A Hora da Estrela, de Clarice Lispector

  • 12:42
  • 09 novembro 2015

  • O livro narra a história de uma jovem nordestina, mas precisamente de Alagoas, que vem para o Sudeste em busca de uma vida melhor.  Este foi o último romance desta grande escritora e talvez o seu livro mais famoso. A obra foi adaptada para o cinema em 1984.


    No Rio de Janeiro, ela consegue um trabalho de datilógrafa. Para quem não sabe, antigamente existiam grandes escritórios que contratavam moças para redigir textos e mais textos na máquina de escrever. Era um barulho ensurdecedor.
    O livro é narrado por um homem, como se ele fosse o escritor e não Clarice Lispector. Na dedicatória ele escreve: “sei que há moças que vendem o corpo, única posse real, em troca de um bom jantar em vez de um sanduíche de mortadela. Mas a pessoa de quem falarei mal tem corpo para vender, ninguém a quer, ela é virgem e inócua, não faz falta a ninguém”.


    Ele se refere a Macabea que foi abandonada pelo namorado Olímpico de Jesus. Ele a trocou por uma moça que tem melhor condição financeira do que ela. O único luxo dela era tomar um gole de café antes de dormir e no domingo acordar mais cedo para ficar mais tempo sem fazer nada.
    Ser traída e abandonada não é fácil. Passa pela cabeça milhares de sentimentos e um deles é você se sentir um verdadeiro lixo e querer saber o porquê da traição.
    Imagina ser deixada por outra com a justificativa de que ela tem mais dinheiro?

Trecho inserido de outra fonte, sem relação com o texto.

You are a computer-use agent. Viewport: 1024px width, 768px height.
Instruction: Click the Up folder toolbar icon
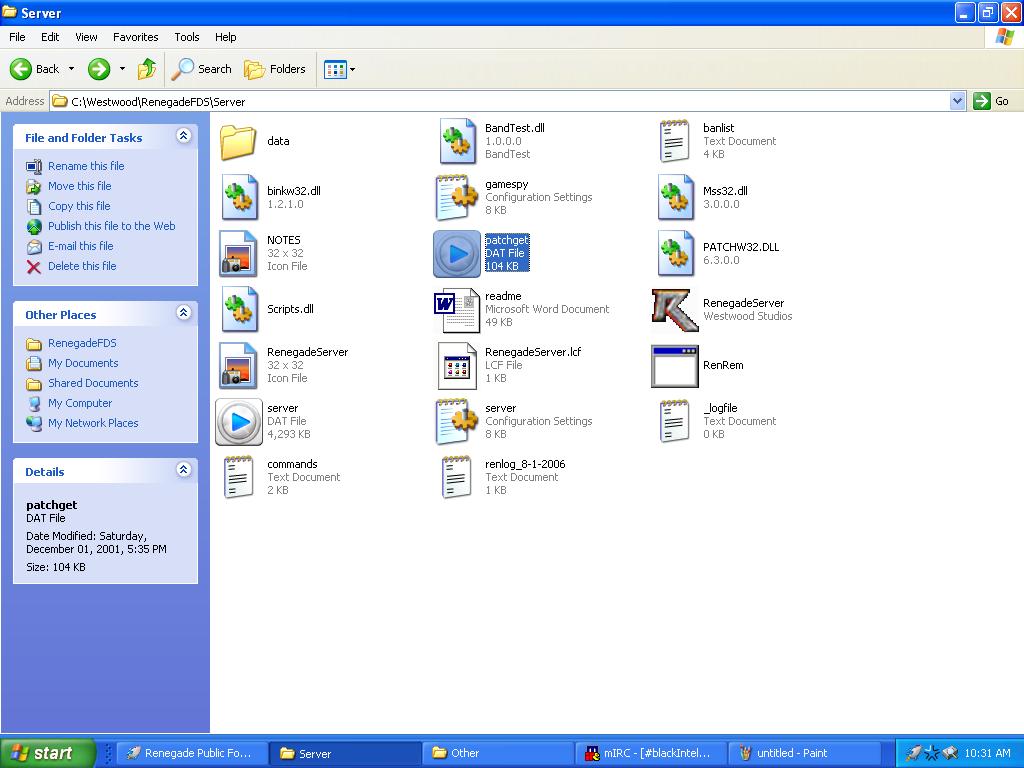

Neste dilema, Macabea se acha incompetente para a vida. E você ao mesmo tempo reflete: será que também sou incompetente para a vida?


    A partir desta decepção amorosa Macabea começa a mostrar seu sofrimento mais íntimo e o leitor acompanha todos os pensamentos da jovem desiludida.
    Livro triste e que tem passagens como esta de doer o coração: “era hoje o fantasma suave e terrificante de uma infância sem bola nem boneca”. Como não gostar de uma obra que nos leva para os sentimentos mais profundos da alma. Como dizia Clarice, quando falavam que sua literatura era difícil: “Tem gente que cose para fora, eu coso para dentro”.